→ TASK TO CARRY OUT
From the data below, return the exact lines starting at the line containing "Where should I" and ending at the line containing "Task: Open the Arian Agushi profile name link", both included, and nothing else.

→ INFORMATION SHOWN
......

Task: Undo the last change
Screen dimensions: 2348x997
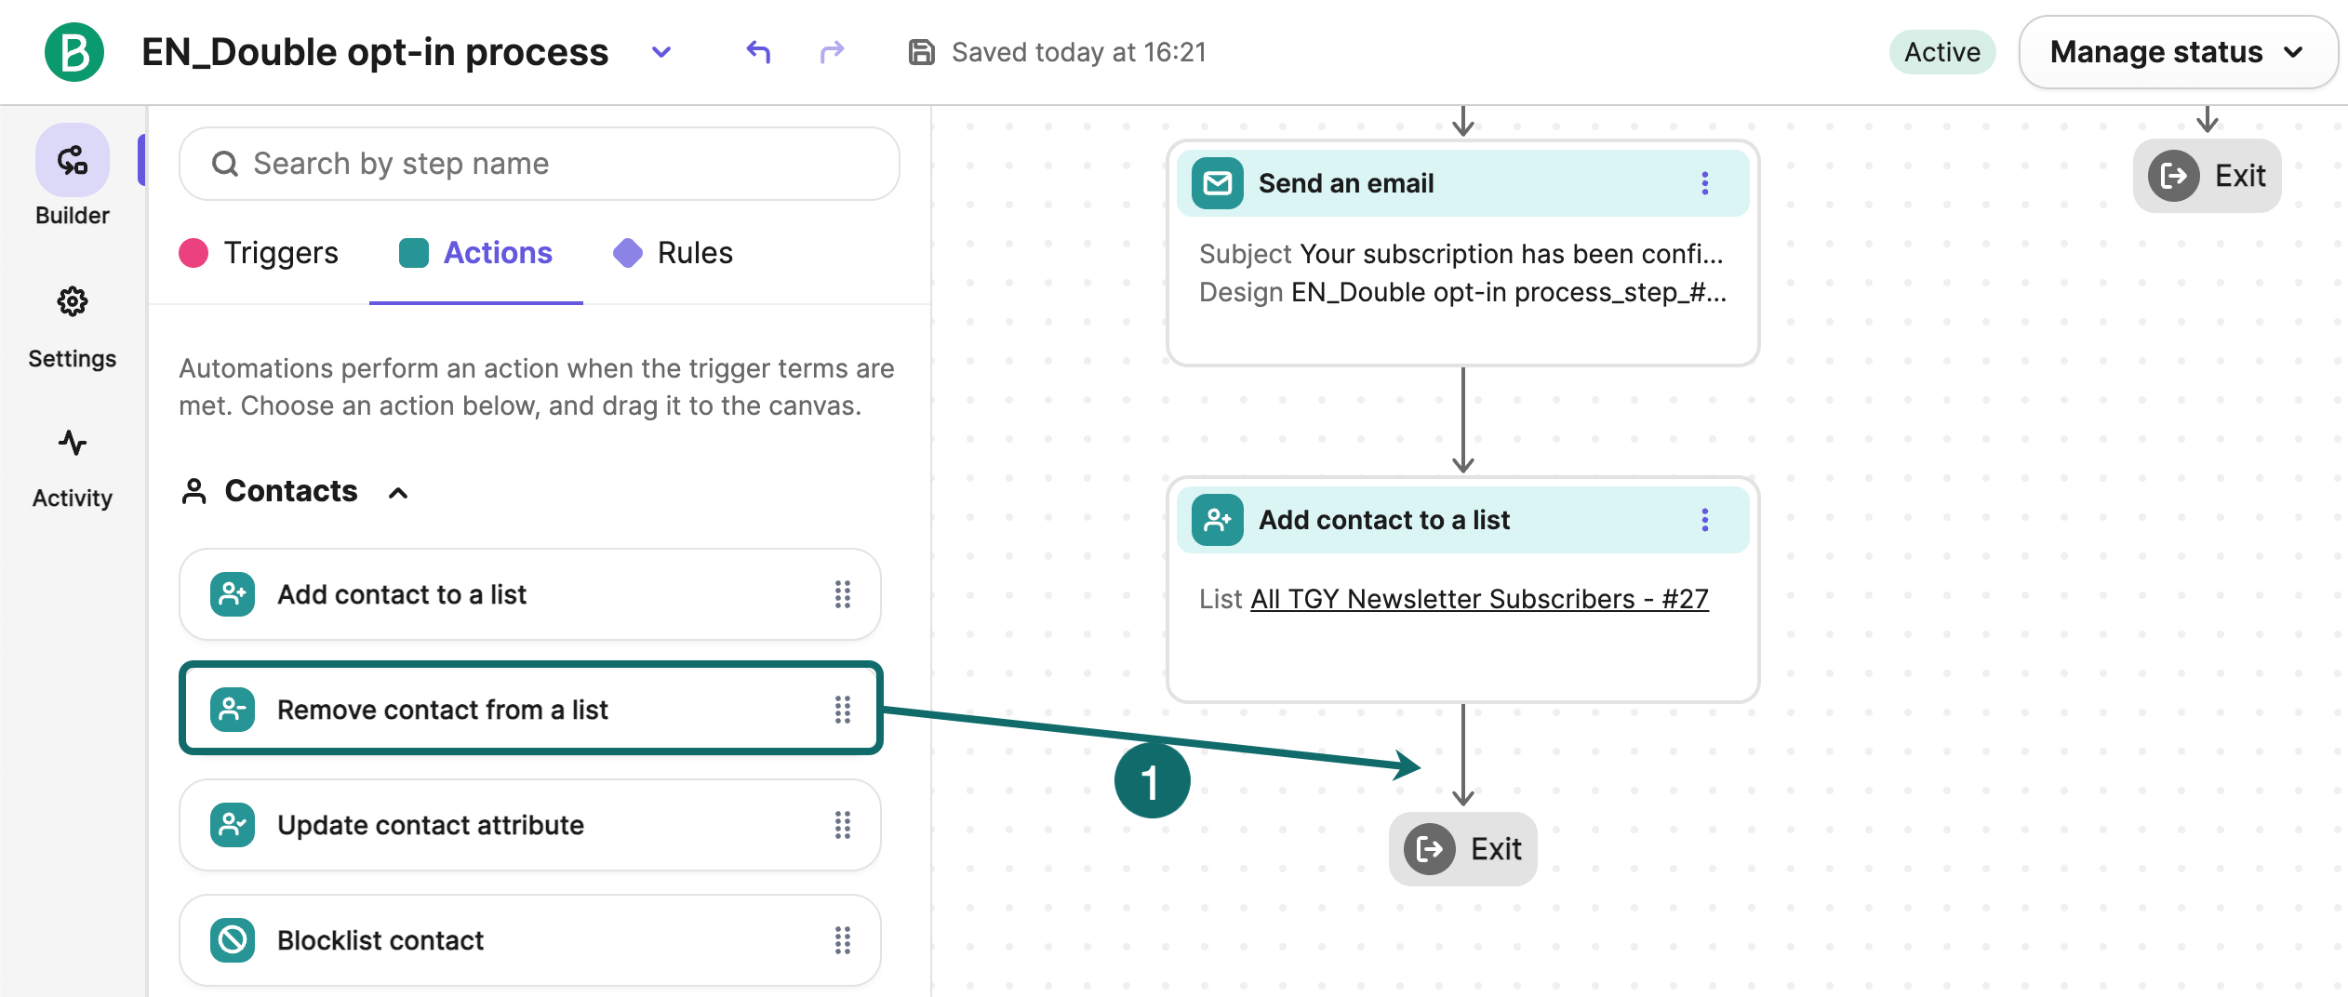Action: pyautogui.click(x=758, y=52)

......

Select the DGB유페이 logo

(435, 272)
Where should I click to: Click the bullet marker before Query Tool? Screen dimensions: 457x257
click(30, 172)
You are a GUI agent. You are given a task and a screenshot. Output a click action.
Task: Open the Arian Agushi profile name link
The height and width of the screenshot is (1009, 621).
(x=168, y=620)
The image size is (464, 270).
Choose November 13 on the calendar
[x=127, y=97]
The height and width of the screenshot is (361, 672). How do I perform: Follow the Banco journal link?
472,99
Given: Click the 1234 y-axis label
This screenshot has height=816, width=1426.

......

→ EXERCISE RESPONSE
Where should I click to: Click the bullet marker before Query Tool? Screen dimensions: 457x257
click(30, 172)
You are a GUI agent. You are given a task and a screenshot. Output a click action.
Task: Open the Arian Agushi profile name link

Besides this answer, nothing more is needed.